Subvention ou bourse octroyée s'appliquant à plus d'un exercice financier. (2017-2018 à 2022-2023)

Nom légal du bénéficiaire :
Araghi, Mojtaba (Wilfrid Laurier University)
Programme :
Programme de subventions à la découverte - individuelles
But du programme :

Incorporating Customer Satisfaction into Service Operations Management

Industry observers have emphasized the importance of incorporating customer satisfaction into firms’ operational policies. However, there is a lack of analytical models due to the multidimensionality of service quality and its wide range of impacts on customers’ behavior.

Despite service access quality has been extensively studied in operations management, the focus is not on the overall customer relationship and the link between the service access quality and future demand is usually overlooked. By ignoring the effect of customers’ satisfaction on their retention and repatronage intention, not only firms may over or under-estimate the future demand and take suboptimal operational decisions, but also they may harm their future marketing activities.

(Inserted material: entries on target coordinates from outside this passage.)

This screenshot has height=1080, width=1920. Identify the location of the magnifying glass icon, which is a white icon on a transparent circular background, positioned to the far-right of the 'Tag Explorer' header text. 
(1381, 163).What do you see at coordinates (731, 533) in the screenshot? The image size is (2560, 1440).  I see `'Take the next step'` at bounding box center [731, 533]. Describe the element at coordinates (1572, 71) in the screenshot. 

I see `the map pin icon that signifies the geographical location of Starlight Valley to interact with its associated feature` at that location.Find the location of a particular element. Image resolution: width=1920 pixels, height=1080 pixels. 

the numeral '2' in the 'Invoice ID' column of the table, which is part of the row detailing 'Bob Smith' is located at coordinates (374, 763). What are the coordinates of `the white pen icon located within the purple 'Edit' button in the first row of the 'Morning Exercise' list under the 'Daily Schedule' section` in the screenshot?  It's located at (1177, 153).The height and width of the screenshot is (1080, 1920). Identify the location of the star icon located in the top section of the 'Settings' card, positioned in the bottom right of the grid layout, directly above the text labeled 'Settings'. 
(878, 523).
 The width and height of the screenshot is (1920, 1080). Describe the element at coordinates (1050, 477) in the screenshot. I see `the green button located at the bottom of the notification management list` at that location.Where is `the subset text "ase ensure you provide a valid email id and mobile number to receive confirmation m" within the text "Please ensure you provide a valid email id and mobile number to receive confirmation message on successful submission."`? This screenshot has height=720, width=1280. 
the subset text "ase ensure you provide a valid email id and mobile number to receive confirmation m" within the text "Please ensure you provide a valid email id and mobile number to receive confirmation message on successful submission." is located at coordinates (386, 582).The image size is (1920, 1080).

The long term objective of my research is guided by the question: “How to help managers to achieve a sustainable growth in the service industry?” My goal is to quantify the impact of customers’ satisfaction on their behavior and capture the interdependencies among operational decisions, marketing mix activities, and the service quality. I’ll pursue three objectives.

A) Better understanding the relationship between service access quality and customers’ behavior.
Service access measures are recorded in many service firms, specifically in call centers and can be linked to customers’ reactions (e.g., retention or purchase frequency). Using data analytics techniques, I aim to quantify the effects of service access quality on customers’ behavior.

B) Optimizing operational decisions, incorporating customer satisfaction.
Assuming customer satisfaction can be increased by improving service access quality, it becomes a key controllable aspect of a firm’s relation with its customers. I will develop an analytical framework to track the flow of customers in response to service quality. Two models will be built to study the effect of competition and the behavior of strategic customers.

C) Coordinating marketing and operational decisions, incorporating customer satisfaction.
By coordinating operations and marketing decisions, a firm can effectively leverage service access quality to control customers’ responses to the firm’s acquisition and retention efforts. I aim to build an analytical integrated model that couple marketing and operational decisions, considering direct and indirect impacts of customers’ satisfaction on their future demand.

The proposed research agenda builds an analytically tractable framework that advances our understanding of the complex relation between operations and marketing decisions, and enables managers to identify and analyze feedback loops that govern the growth of the firm. This understanding is specifically beneficial for new startups, future drivers of Canadian economic growth, looking to reach their target growth rate.